**Tarefas do exercício:**
A - Responda com base no texto sobre o escândalo da Igreja Católica:
(i) Quantos sacramentos são mencionados?
(ii) Quais crianças geralmente são visadas por padres?
(iii) Por meio de quê o padre transforma pão em Deus na missa?
B - Redigite o trecho do texto sobre o escândalo da Igreja Católica que vai de "Eu também. Então" até "acreditam na fé.", inclusive.
C - Escreva a continuação do texto sobre o escândalo da Igreja Católica a partir do ponto em que ele termina.

**Texto de leitura:**
####
Eu gostaria de discutir o escândalo da Igreja Católica no contexto do movimento #MeToo. Os sobreviventes da Igreja são diferentes de outros sobreviventes de abuso de poder?

Posso te dizer que acredito que tem acontecido um longo atraso, em se tratando da Igreja. É complicado, mas – você cresceu como católico?

Sim.

Eu também. Então a diferença entre o catolicismo e basicamente todas as outras ramificações protestantes é que o único modo de salvação na Igreja Católica é através da vida sacramental. E o único jeito de participar realmente da vida sacramental é passar pelos sete sacramentos, um deles sendo se tornar padre. E as vítimas geralmente visadas por padres sempre são as crianças mais devotas, que realmente acreditam na fé.

E, lembre-se, o padre na missa tem o poder de transformar pão em Deus através da transubstanciação. E nesse momento, como aprendemos no catecismo, o padre é Deus. Então, dito isso, essas crianças foram molestadas por um homem Deus. E para muita gente isso é difícil de aceitar, mas se você realmente acredita, o impacto que isso tem na sua psique é profundo. E o nível de vergonha – tendo representado vítimas de treinadores, professores, diretores – é de longe muito pior. Há uma certeza no catolicismo que você sente que mais ninguém tem. A maioria dos sobreviventes de padres que conheço não conseguem frequentar uma missa, mesmo querendo. Esse atraso, e a incapacidade de articular isso, é algo único da Igreja Católica.
####
**Dados fornecidos:**
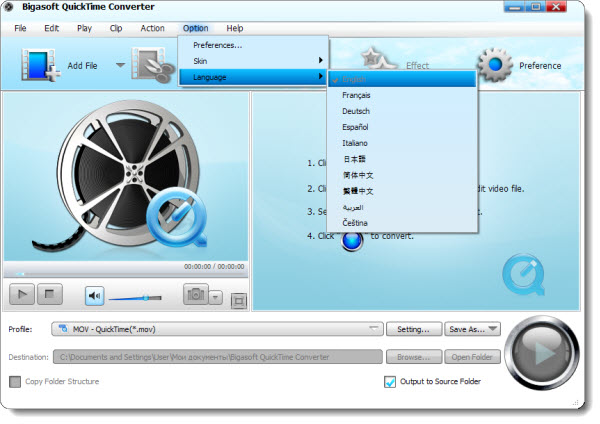The height and width of the screenshot is (424, 600).
Task: Click the Setting... button
Action: point(414,328)
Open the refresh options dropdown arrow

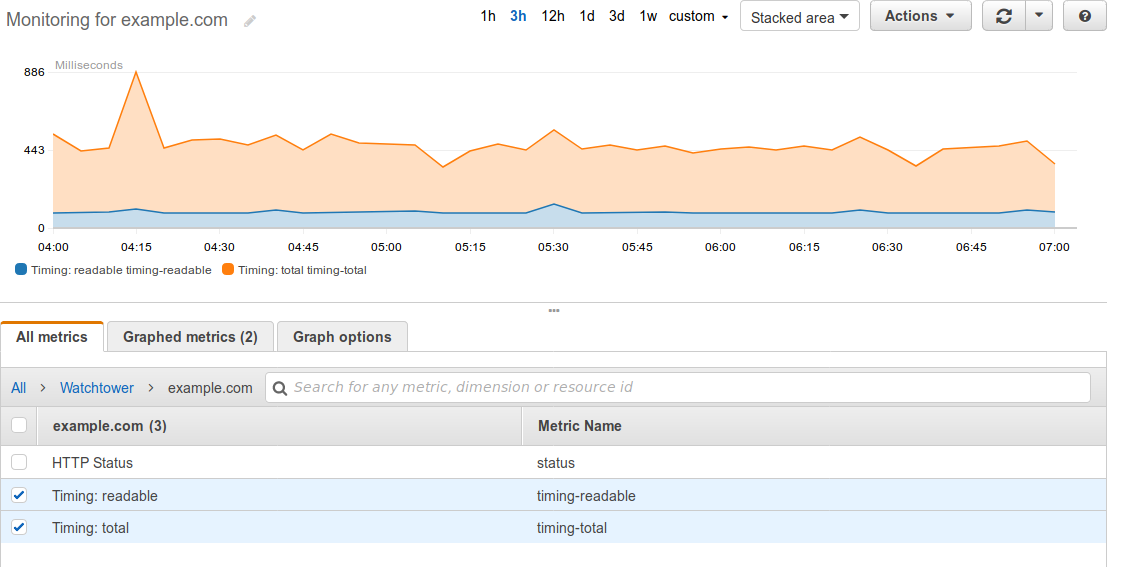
####
**Respostas:**
A -
(i) Sete.
(ii) As crianças mais devotas, que realmente acreditam na fé.
(iii) Por meio da transubstanciação.

B -
Eu também. Então a diferença entre o catolicismo e basicamente todas as outras ramificações protestantes é que o único modo de salvação na Igreja Católica é através da vida sacramental. E o único jeito de participar realmente da vida sacramental é passar pelos sete sacramentos, um deles sendo se tornar padre. E as vítimas geralmente visadas por padres sempre são as crianças mais devotas, que realmente acreditam na fé.

C -
Em termos do movimento #MeToo, vamos responsabilizar pessoas poderosas não importa o que aconteça – e isso é algo muito útil para os sobreviventes. Acho que vamos ver isso no futuro como um momento Martinho Lutero, onde alguém vai pregar esses documentos nas portas. Acho que a Igreja destruiu a si mesma. Ela vai existir numa forma muito menor do que costumava ter.

Não sou mais católico. Sei que isso te choca. Mas a parte triste de tudo isso é que a teologia boa e decente da Igreja – ajudar os pobres, os presos, os fracos – se perde. Precisamos dessa voz na nossa sociedade agora.